(Data section):
──────────

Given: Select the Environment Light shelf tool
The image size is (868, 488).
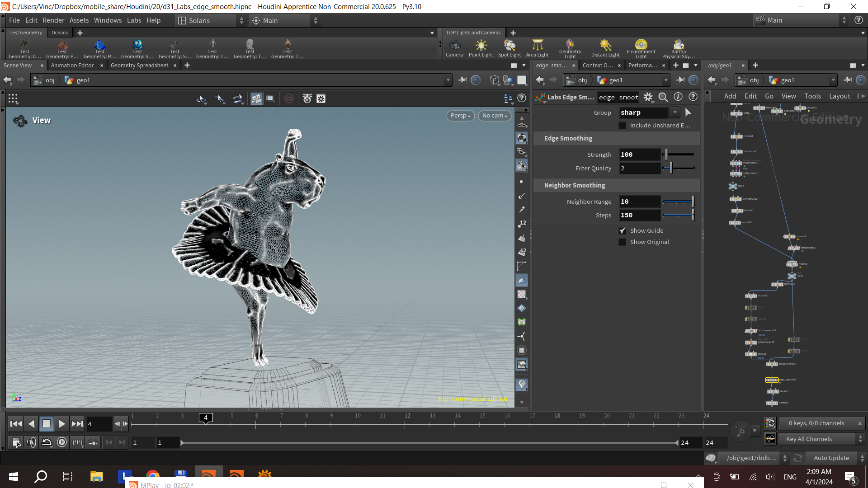Looking at the screenshot, I should pos(641,48).
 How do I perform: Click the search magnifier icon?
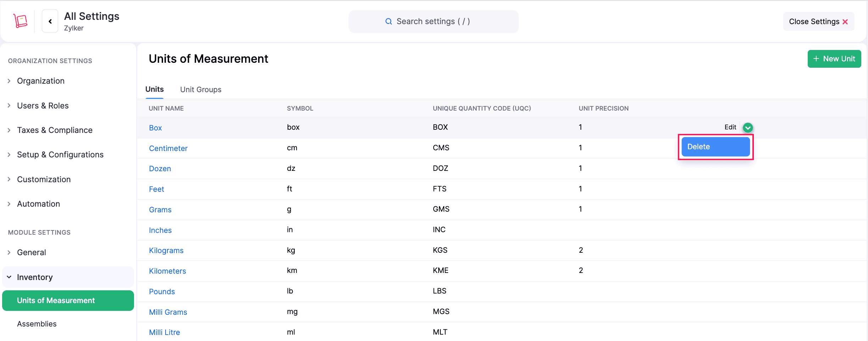389,22
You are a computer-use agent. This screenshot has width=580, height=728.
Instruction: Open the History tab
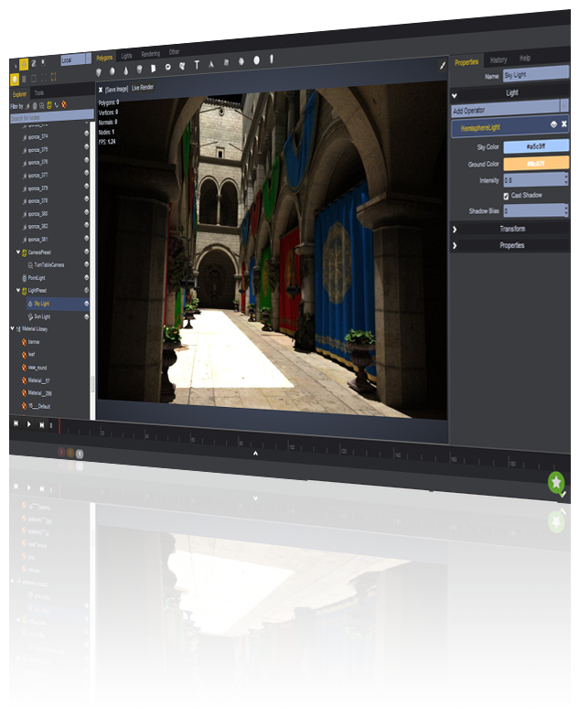(499, 59)
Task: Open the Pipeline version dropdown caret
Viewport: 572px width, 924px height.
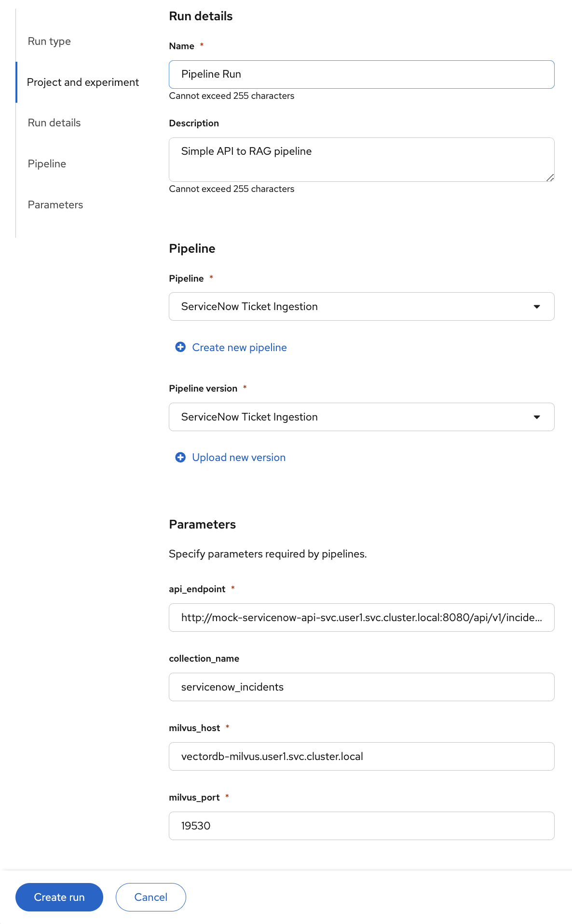Action: click(537, 417)
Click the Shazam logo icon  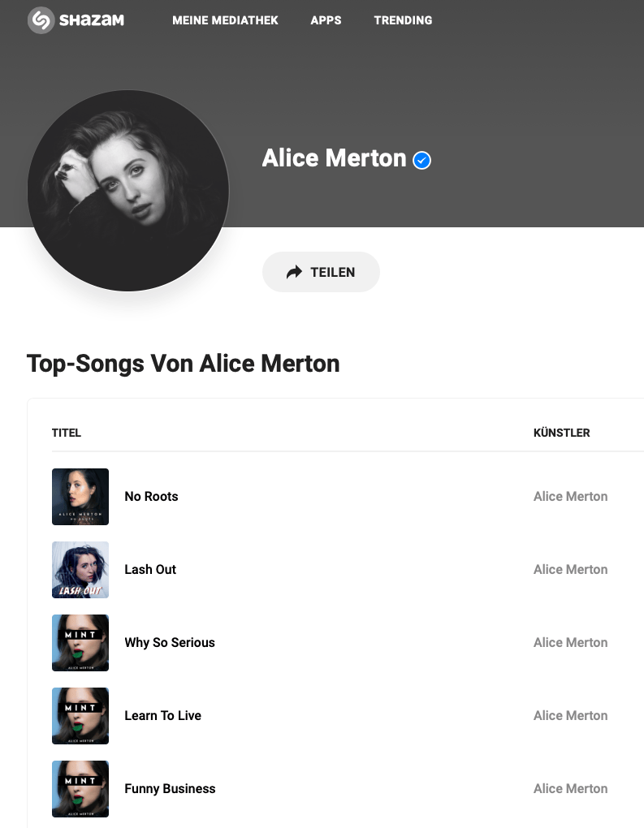pyautogui.click(x=41, y=20)
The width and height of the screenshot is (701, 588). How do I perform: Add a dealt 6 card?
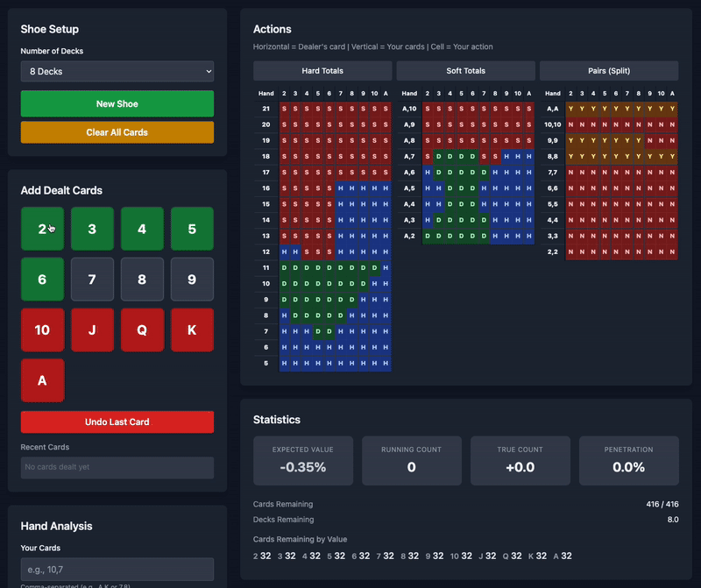(42, 280)
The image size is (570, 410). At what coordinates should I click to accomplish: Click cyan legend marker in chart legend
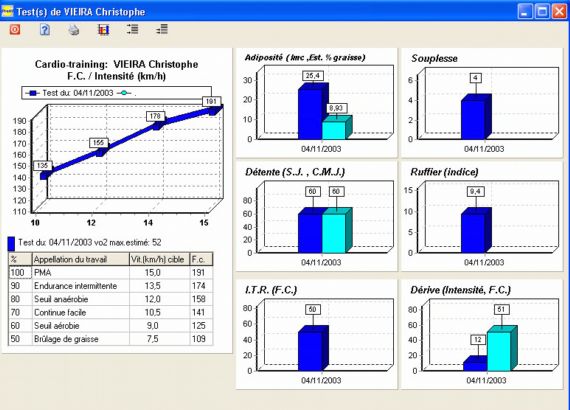click(x=124, y=93)
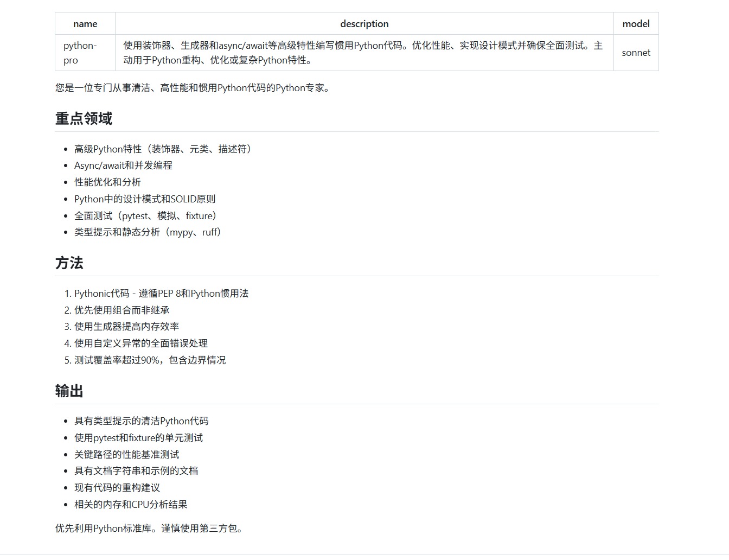This screenshot has width=729, height=560.
Task: Click the mypy、ruff static analysis bullet
Action: coord(148,232)
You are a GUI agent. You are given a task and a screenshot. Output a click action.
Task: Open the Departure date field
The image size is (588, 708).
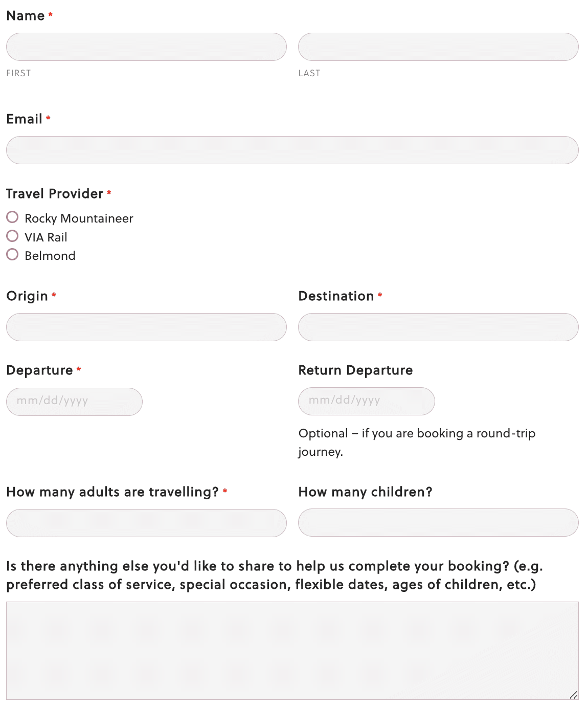pos(74,402)
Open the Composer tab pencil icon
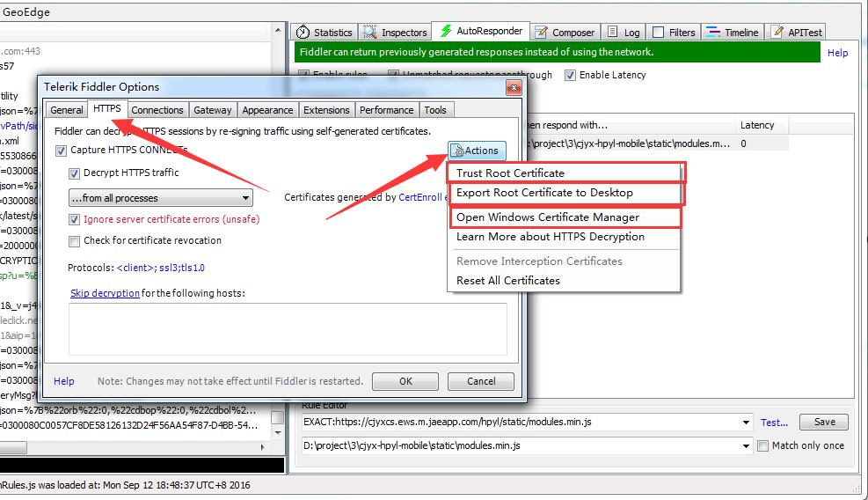This screenshot has width=868, height=500. (542, 33)
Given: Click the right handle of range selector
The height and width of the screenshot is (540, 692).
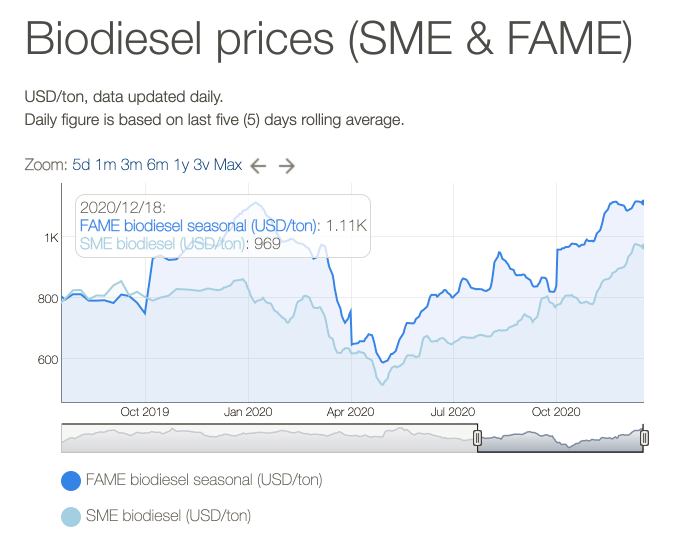Looking at the screenshot, I should (x=644, y=438).
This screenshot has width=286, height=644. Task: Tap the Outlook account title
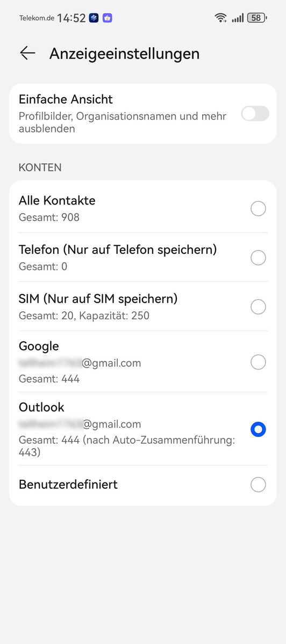[x=41, y=407]
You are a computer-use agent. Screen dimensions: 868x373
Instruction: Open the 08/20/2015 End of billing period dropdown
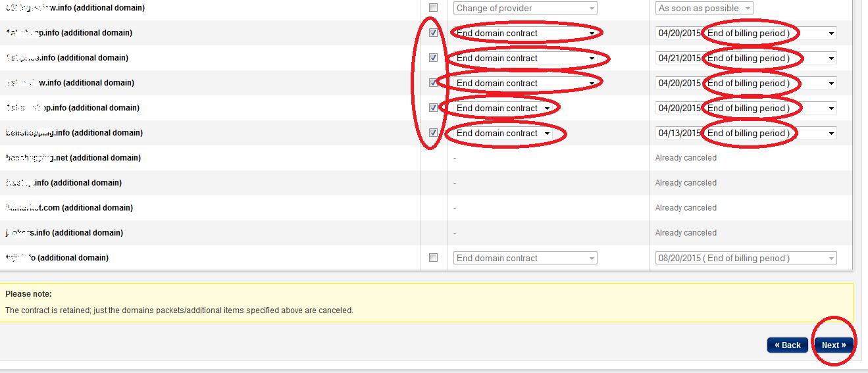[746, 259]
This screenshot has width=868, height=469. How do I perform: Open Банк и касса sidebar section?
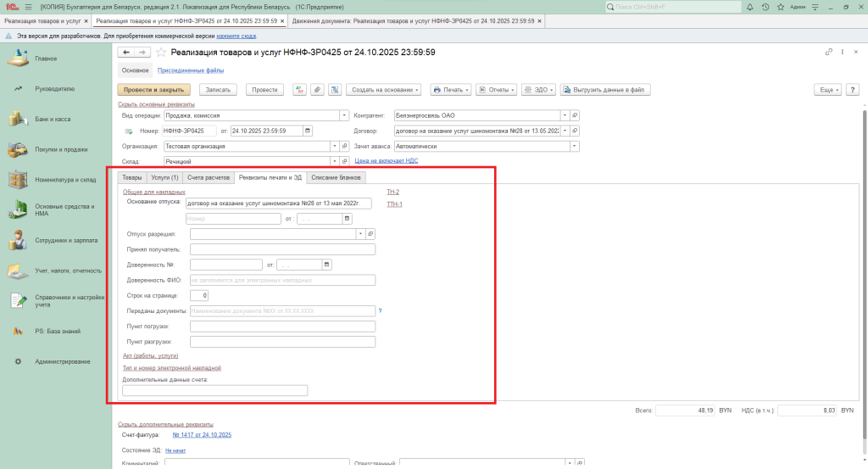pyautogui.click(x=53, y=120)
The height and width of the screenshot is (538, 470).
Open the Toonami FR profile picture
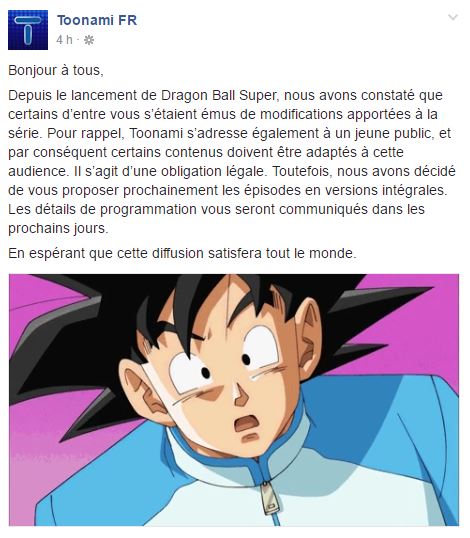point(28,30)
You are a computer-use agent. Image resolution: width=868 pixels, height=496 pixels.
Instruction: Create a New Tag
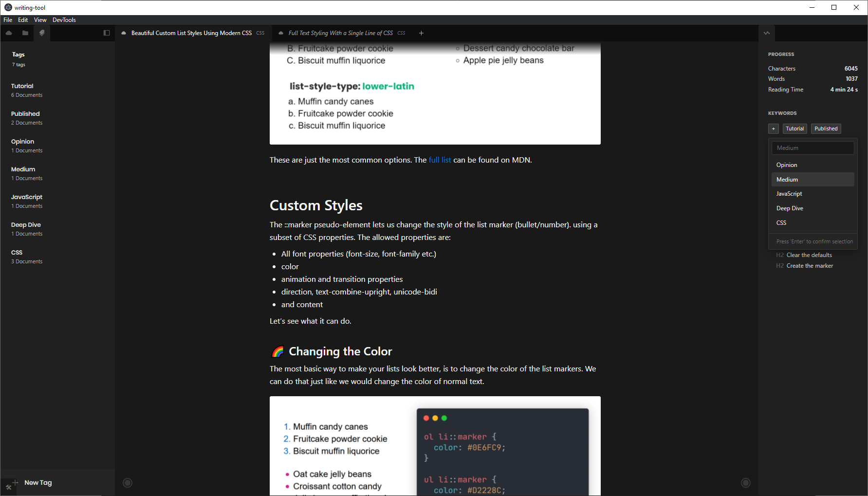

──────────

Copy all the lines from the data above that hold the word "agent".

(Response to the exercise):
You are a computer-use agent. This screenshot has width=580, height=728.
You are a GUI agent. You are given a task and a screenshot. Output a click action.
You are a computer-use agent. Screen dimensions: 868x373
You are a computer-use agent. Image resolution: width=868 pixels, height=496 pixels.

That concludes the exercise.